Cyril Vernon Connolly (10 September 1903 – 26 November 1974) was an English literary critic and writer. He was the editor of the influential literary magazine Horizon (1940–49) and wrote Enemies of Promise (1938), which combined literary criticism with an autobiographical exploration of why he failed to become the successful author of fiction that he had aspired to be in his youth.

Cyril Connolly was born in Coventry, Warwickshire, the only child of Major Matthew William Kemble Connolly (1872–1947), an officer in the King's Own Yorkshire Light Infantry, by his Anglo-Irish wife, Muriel Maud Vernon, daughter of Colonel Edward Vernon (1838–1913) J.P., D.L., of Clontarf Castle, Co. Dublin. His parents had met while his father was serving in Ireland, and his father's next posting was to South Africa. Connolly's father was also a malacologist (the scientific study of the Mollusca, i.e. snails, clams, octopus, etc.) and mineral collector of some reputation and collected many samples in Africa. Cyril Connolly's childhood days were spent with his father in South Africa, with his mother's family at Clontarf Castle, and with his paternal grandmother in Bath, Somerset, and other parts of England.
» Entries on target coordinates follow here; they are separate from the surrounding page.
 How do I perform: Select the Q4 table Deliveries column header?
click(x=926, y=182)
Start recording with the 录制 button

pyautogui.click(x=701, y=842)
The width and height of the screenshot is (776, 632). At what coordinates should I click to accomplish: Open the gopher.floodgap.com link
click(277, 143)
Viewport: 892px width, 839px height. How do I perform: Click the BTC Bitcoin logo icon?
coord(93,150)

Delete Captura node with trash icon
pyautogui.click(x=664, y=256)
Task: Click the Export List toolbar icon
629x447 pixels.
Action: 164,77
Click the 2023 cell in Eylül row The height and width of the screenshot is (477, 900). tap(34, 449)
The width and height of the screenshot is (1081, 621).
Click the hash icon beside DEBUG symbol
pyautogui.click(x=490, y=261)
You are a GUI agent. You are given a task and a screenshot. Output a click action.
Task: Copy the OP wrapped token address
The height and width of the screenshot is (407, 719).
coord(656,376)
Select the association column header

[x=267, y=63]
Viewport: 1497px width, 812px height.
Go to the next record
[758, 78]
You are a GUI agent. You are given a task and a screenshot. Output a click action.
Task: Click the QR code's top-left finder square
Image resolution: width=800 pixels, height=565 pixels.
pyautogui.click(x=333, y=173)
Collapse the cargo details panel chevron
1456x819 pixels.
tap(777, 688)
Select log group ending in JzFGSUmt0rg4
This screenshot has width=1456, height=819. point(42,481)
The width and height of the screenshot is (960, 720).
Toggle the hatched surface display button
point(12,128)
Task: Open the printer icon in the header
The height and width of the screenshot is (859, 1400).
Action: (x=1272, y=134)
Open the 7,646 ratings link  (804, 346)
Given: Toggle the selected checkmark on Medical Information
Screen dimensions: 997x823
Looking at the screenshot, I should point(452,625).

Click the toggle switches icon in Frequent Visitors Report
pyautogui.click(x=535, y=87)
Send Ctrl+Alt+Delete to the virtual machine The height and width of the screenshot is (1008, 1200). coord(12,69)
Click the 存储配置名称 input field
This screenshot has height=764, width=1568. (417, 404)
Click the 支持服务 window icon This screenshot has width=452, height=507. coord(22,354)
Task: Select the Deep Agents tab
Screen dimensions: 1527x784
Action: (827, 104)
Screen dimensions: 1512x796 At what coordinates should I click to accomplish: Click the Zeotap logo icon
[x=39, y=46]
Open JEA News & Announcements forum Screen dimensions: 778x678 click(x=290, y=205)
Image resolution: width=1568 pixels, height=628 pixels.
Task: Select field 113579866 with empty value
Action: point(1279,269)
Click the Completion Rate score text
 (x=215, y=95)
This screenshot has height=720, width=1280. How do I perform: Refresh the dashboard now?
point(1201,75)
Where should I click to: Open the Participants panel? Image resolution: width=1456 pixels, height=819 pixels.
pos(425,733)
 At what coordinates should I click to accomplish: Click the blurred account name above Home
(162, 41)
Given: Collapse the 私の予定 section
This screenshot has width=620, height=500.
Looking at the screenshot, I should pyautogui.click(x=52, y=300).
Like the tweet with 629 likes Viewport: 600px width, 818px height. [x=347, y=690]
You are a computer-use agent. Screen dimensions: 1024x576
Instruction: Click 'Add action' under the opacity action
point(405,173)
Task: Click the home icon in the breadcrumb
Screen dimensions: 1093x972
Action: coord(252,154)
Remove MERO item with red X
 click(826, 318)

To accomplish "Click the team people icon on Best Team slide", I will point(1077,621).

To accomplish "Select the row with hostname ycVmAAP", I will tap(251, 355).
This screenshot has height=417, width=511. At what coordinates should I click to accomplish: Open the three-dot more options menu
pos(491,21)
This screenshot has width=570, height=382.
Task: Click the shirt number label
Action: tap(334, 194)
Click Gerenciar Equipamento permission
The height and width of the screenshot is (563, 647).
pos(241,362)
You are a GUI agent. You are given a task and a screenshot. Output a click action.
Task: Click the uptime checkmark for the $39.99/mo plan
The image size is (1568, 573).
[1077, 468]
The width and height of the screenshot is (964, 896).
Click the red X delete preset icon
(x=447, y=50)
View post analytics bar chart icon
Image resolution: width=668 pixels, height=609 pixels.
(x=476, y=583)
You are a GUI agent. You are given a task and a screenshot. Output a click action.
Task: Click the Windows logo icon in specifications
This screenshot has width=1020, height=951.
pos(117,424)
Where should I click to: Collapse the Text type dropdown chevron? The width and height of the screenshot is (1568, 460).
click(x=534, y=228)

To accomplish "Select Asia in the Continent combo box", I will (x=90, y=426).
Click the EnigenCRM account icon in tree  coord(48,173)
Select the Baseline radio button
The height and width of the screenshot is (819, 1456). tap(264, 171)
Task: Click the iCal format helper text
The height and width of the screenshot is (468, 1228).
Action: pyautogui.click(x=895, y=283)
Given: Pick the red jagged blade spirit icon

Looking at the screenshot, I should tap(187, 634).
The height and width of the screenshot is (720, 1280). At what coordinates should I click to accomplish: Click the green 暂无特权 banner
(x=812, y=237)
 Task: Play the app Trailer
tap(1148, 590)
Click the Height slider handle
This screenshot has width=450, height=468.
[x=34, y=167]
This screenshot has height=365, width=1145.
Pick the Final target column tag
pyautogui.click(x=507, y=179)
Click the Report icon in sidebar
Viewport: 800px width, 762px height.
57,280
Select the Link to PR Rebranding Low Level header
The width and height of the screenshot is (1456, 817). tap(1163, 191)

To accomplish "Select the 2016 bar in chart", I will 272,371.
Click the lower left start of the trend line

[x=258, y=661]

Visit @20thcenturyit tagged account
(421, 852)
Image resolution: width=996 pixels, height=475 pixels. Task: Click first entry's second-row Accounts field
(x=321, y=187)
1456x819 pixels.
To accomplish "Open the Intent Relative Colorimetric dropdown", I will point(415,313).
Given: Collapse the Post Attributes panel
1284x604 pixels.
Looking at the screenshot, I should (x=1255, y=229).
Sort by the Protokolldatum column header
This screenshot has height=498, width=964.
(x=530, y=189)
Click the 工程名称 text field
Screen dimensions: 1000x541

Connolly was educated at St Cyprian's School, Eastbourne, where he enjoyed the company of George Orwell and Cecil Beaton. He was a favourite of the formidable Mrs Wilkes but was later to criticise the "character-building" ethos of the school. He wrote, "Orwell proved to me that there existed an alternative to character, Intelligence. Beaton showed me another, Sensibility." Connolly won the Harrow History Prize, pushing Orwell into second place, and the English prize leaving Orwell with Classics. He then won a scholarship to Eton, a year after Orwell.